Las voces inaudibles
Por Chrístel Rosales (@Chris_Ros) | El Sol de México
El 15 de mayo pasado, Alberto Patishtán, fundador de los Solidarios de la Voz del Amate y reconocido activista indígena, dio a conocer que al menos ocho de sus compañeros tzotziles presentaban síntomas de covid en el penal de San Cristóbal de las Casas, Chiapas. Hizo un llamado a las autoridades para brindarles la atención médica necesaria, al que se sumó posteriormente la huelga de hambre de sus compañeros. Su petición de auxilio fue desoída: no sólo no les dieron cuidados sanitarios; se les expuso además a un riesgo mayor, al confinarlos junto a otros internos sospechosos de estar enfermos.
He aquí un ejemplo palpable de la forma en que esta crisis de salud afecta especialmente a poblaciones en condición de vulnerabilidad. Su victimización es doble: son indígenas cuya única lengua es el tzotzil y que no obtuvieron garantía de debido proceso, pues carecieron de intérprete y de defensa adecuada.
La covid-19 ha puesto al mundo entero en alarma, pero en las prisiones resuena con más fuerza. Son contextos con alto riesgo de contagio, en los que es prácticamente imposible conservar el distanciamiento y las medidas de higiene.
En efecto, personas internas, trabajadores, visitantes, familiares y abogados están amenazados, pero carecemos de una fotografía precisa para dimensionar el riesgo. Para abril de 2020, México contaba con 207 mil 890 personas privadas de la libertad; cuatro de cada 10 se encuentran purgando una pena adelantada, es decir, son presos sin condena que están a la espera de que las investigaciones avancen y sus procesos concluyan.
A pesar de las demandas de transparencia presentadas en las conferencias vespertinas, el tema se ha convertido en una caja opaca. Deténganse, estimados lectores, en este hecho inconcebible: a la fecha no existe un mecanismo que permita conocer el número de casos sospechosos en centros penitenciarios —mucho menos el de confirmados—, las medidas que se han adoptado para prevención y atención, ni el número de personas que han perdido la vida.
La única información pública es la difundida por la Comisión Nacional de los Derechos Humanos, que al 22 de junio presenta una radiografía limitada a 21 entidades federativas, con un total de 567 casos confirmados, 221 sospechosos y 90 decesos. Llaman la atención Puebla, con 192 casos confirmados y 15 decesos; Jalisco, con 101 confirmados y 5 decesos, y Baja California, con 4 confirmados y 33 decesos. A las claras, estos datos no alcanzan para conocer la dimensión del problema, diseñar medidas urgentes y dar certeza a internos y sus familias. Casos como el de los indígenas tzotziles pueden estar siendo invisibilizados.
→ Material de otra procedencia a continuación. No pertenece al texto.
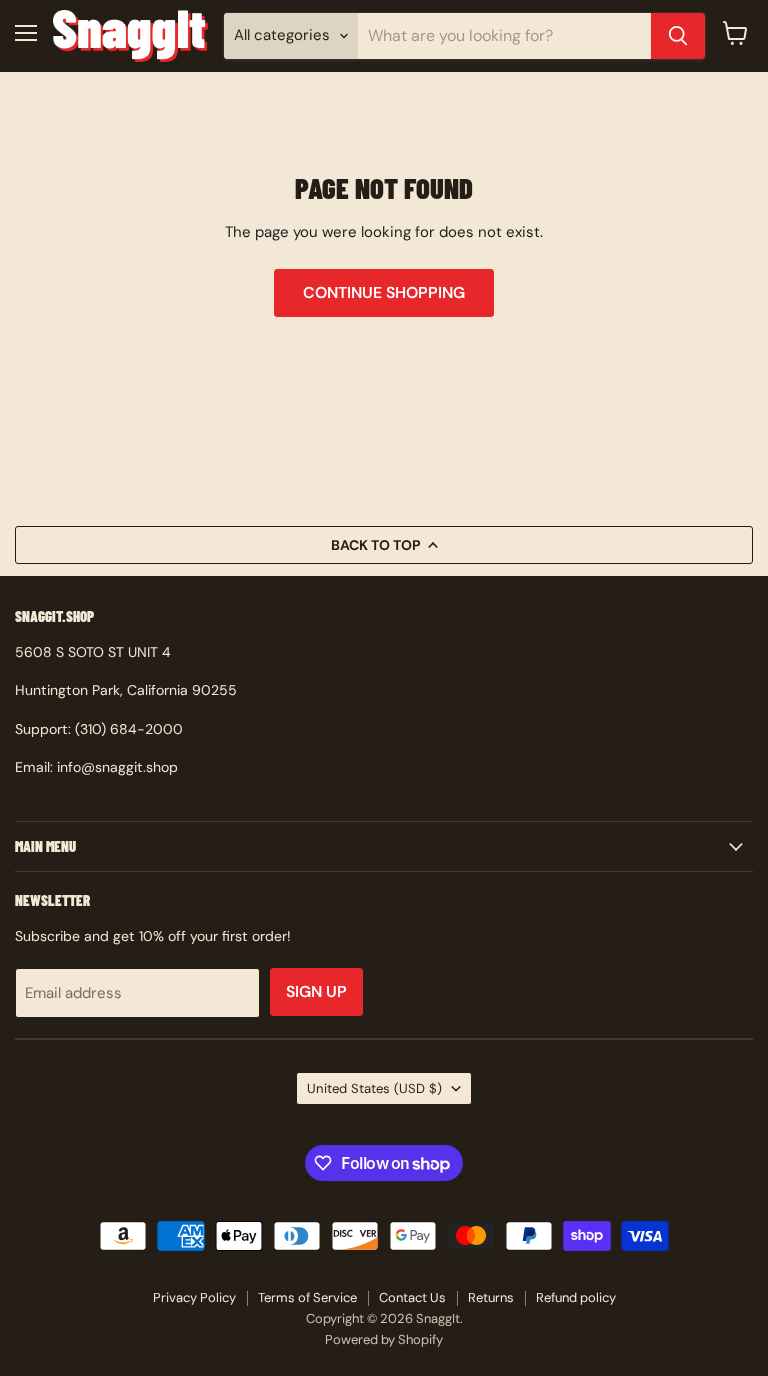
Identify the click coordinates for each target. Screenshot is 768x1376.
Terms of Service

La Alta Comisionada de las Naciones Unidas para los Derechos Humanos ha instado a los gobiernos a proteger la salud de las personas privadas de la libertad. Apremia la búsqueda de alternativas para ponerles en libertad, con especial atención en las más vulnerables: personas de edad avanzada, con enfermedades que aumentan el riesgo de complicaciones ante el covid-19, con alguna discapacidad, mujeres embarazadas y/o menores de edad.
México cuenta con esas alternativas. Está en posibilidades de no cargar con la culpa de haber permitido una crisis humanitaria. La Ley de Ejecución Penal prevé formas de liberación que pueden activarse ante esta situación de emergencia. También se están dando las condiciones para activar la Ley de Amnistía, y lograr la libertad de personas injustamente encarceladas.
Estamos en una carrera contrarreloj para salvar vidas. Tanto el Ejecutivo federal como los ejecutivos de los estados deben impulsar políticas de excarcelación por razones humanitarias e impulsar leyes de amnistía locales, que beneficien a las más de 178 mil 739 personas presas por delitos del fuero común.